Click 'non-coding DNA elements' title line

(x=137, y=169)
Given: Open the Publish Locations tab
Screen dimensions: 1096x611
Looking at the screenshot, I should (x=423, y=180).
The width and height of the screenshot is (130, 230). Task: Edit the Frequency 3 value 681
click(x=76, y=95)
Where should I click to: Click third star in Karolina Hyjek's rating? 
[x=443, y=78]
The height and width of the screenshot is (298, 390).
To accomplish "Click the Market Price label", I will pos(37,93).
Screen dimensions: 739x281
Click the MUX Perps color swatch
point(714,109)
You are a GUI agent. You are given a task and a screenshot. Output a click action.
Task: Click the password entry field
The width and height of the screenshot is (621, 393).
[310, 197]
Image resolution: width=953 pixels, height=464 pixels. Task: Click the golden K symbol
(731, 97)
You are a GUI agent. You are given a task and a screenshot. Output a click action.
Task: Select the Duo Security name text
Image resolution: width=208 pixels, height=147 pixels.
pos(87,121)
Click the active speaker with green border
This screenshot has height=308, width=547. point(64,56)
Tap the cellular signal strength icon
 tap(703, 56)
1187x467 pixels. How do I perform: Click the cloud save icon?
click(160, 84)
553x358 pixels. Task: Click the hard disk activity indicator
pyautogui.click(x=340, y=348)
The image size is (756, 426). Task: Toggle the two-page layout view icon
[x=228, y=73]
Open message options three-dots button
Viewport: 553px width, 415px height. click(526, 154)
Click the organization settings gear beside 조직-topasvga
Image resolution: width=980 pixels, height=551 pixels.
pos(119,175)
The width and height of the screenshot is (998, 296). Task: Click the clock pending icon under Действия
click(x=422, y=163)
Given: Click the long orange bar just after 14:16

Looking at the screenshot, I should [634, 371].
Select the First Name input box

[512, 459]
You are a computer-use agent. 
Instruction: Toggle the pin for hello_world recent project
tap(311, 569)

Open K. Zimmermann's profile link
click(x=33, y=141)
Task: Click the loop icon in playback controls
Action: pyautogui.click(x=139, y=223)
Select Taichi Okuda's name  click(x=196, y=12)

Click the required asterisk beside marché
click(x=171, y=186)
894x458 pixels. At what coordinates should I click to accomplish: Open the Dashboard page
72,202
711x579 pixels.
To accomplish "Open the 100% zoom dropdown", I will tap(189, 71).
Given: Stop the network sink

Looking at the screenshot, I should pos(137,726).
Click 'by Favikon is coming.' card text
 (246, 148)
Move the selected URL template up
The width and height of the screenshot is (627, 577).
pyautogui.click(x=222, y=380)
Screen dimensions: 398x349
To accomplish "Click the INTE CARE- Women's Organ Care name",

■ **Problem statement**:
Print the material word for word, with nothing left out.

■ **Your response**:
Click 'non-coding DNA elements' title line

(x=137, y=169)
Given: Open the Publish Locations tab
Screen dimensions: 1096x611
Looking at the screenshot, I should (x=423, y=180).
The width and height of the screenshot is (130, 230). Task: Edit the Frequency 3 value 681
click(x=76, y=95)
Where should I click to: Click third star in Karolina Hyjek's rating? 
[x=443, y=78]
The height and width of the screenshot is (298, 390).
To accomplish "Click the Market Price label", I will pos(37,93).
Screen dimensions: 739x281
Click the MUX Perps color swatch
point(714,109)
You are a GUI agent. You are given a task and a screenshot. Output a click action.
Task: Click the password entry field
The width and height of the screenshot is (621, 393).
[310, 197]
Image resolution: width=953 pixels, height=464 pixels. Task: Click the golden K symbol
(731, 97)
You are a GUI agent. You are given a task and a screenshot. Output a click action.
Task: Select the Duo Security name text
Image resolution: width=208 pixels, height=147 pixels.
pos(87,121)
Click the active speaker with green border
This screenshot has height=308, width=547. point(64,56)
Tap the cellular signal strength icon
 tap(703, 56)
1187x467 pixels. How do I perform: Click the cloud save icon?
click(160, 84)
553x358 pixels. Task: Click the hard disk activity indicator
pyautogui.click(x=340, y=348)
The image size is (756, 426). Task: Toggle the two-page layout view icon
[x=228, y=73]
Open message options three-dots button
Viewport: 553px width, 415px height. click(526, 154)
Click the organization settings gear beside 조직-topasvga
Image resolution: width=980 pixels, height=551 pixels.
pos(119,175)
The width and height of the screenshot is (998, 296). Task: Click the clock pending icon under Действия
click(x=422, y=163)
Given: Click the long orange bar just after 14:16

Looking at the screenshot, I should [634, 371].
Select the First Name input box

[512, 459]
You are a computer-use agent. 
Instruction: Toggle the pin for hello_world recent project
tap(311, 569)

Open K. Zimmermann's profile link
click(x=33, y=141)
Task: Click the loop icon in playback controls
Action: pyautogui.click(x=139, y=223)
Select Taichi Okuda's name  click(x=196, y=12)

Click the required asterisk beside marché
click(x=171, y=186)
894x458 pixels. At what coordinates should I click to accomplish: Open the Dashboard page
72,202
711x579 pixels.
To accomplish "Open the 100% zoom dropdown", I will tap(189, 71).
Given: Stop the network sink

Looking at the screenshot, I should pos(137,726).
Click 'by Favikon is coming.' card text
 (246, 148)
Move the selected URL template up
The width and height of the screenshot is (627, 577).
pyautogui.click(x=222, y=380)
Screen dimensions: 398x349
To accomplish "Click the INTE CARE- Women's Organ Care name",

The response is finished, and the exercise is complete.